Abstract
The studies presented in this thesis employ electronic structure calculations and wavefunction analysis to identify plasmonic excited states in various systems. Additionally, the tools for analyzing time-derivative non-adiabatic couplings (NACs) were developed, and the calculation of NACs using semiempirical methods was implemented. Although many methods for classifying plasmonic excited states exist, classification methods must adhere to the definition closely. If only a single property is measured during classification, it may lead to classifying an excited state without accounting for all the characteristics of a plasmon. Therefore, properly classifying plasmons requires accounting for each characteristic, as they are a collective and coherent oscillation of the conduction band electrons.
The studies on silver nanowires and nanorods agree with previously established trends. Furthermore, the plasmon identification criteria developed in this thesis demonstrate how the size and shape of silver nanowires and nanorods control the character of the prominent absorbing longitudinal and transverse peaks. The excited states making up the peak areclassified as plasmon-like, collective, interband, or single-particle states. Similar approaches were used to study graphene-based systems, and the results agree with previous studies in the literature. Longitudinal and transverse plasmon-like modes overlap for armchair edges much more than for zig-zag edge-terminated graphene-based systems. The longitudinal and transverse modes for zig-zag edge-terminated systems have almost no overlap in the absorption spectra.

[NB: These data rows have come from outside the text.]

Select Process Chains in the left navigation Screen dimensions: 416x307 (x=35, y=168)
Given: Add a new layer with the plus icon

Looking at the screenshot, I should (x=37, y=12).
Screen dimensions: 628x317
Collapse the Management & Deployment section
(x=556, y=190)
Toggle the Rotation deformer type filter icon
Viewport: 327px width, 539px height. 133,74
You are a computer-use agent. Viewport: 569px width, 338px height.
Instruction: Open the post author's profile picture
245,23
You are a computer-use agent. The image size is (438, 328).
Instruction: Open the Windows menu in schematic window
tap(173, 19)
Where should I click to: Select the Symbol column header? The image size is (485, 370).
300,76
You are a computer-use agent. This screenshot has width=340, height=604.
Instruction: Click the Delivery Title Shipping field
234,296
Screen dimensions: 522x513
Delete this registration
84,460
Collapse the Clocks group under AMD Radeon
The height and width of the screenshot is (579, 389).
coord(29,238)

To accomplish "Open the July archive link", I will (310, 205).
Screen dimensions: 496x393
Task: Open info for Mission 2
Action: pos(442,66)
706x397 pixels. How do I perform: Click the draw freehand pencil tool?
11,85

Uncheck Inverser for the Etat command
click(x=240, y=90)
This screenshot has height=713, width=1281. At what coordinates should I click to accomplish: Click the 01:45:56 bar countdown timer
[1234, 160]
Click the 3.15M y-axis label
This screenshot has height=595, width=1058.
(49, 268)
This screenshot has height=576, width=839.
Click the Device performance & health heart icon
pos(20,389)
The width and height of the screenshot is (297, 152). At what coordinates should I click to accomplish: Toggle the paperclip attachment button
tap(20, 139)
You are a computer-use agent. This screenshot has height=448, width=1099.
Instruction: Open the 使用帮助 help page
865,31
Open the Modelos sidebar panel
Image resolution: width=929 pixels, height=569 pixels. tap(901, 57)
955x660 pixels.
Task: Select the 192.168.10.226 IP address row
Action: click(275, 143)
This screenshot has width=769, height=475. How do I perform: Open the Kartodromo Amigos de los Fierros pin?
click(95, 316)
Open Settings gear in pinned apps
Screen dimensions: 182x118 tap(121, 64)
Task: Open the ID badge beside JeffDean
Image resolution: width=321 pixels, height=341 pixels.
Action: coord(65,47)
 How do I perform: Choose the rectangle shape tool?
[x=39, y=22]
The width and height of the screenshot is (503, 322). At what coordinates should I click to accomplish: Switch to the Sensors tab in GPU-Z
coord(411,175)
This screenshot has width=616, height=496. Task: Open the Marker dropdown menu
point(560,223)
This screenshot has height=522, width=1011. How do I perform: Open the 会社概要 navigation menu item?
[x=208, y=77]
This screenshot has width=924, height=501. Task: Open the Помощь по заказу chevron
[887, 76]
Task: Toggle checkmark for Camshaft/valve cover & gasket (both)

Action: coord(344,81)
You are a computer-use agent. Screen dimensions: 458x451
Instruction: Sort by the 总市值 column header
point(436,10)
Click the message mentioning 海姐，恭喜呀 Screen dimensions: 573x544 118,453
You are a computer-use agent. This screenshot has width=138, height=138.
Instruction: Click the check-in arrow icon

Moreover, progress was made toward studying hot carrier relaxation using plane-wave DFT calculations by systematically varying the kinetic energy cutoff when calculating molecular trajectories and comparing the calculated NACs. This study provides insight into the effect of the kinetic energy cutoff on NACs and the acceptable ranges for qualitative and quantitatively agreeable results with reference plane-wave DFT calculations. This allows practitioners to make an informed decision when choosing parameters for plane-wave DFT calculations to calculate NACs for non-adiabatic molecular dynamics (NAMD) simulations.
Finally, semiempirical methods were utilized for speed and fast calculation of configuration interaction (CI) states for NAMD simulations. If studying a large molecule or many excited states is desired, using time-dependent density functional theory (TD-DFT) for CI states becomes cost-prohibited. From data available in the literature, results from the INDO NAMD simulations are comparable with those from time-dependent density functional theory tight-binding (TD-DFTTB).
In conclusion, this work contributes significantly to studying and further understanding plasmons in small systems. The strides made toward accurately studying plasmon-like excited state dynamics using plane-wave DFT and the excellent agreement between INDO and DFT NACs demonstrate excellent progress in this field. Nonetheless, there is still room forinnovation in extracting plasmon-like characteristics from NAMD simulations and quantifying them.